┌─ Records

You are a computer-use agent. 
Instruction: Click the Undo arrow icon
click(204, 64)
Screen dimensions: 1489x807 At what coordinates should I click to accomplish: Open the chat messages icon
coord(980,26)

└─

A verbatim transcription of all the entries above is required.

• Finished task
You are a computer-use agent. 
Instruction: Click the Undo arrow icon
click(204, 64)
Screen dimensions: 1489x807 At what coordinates should I click to accomplish: Open the chat messages icon
coord(980,26)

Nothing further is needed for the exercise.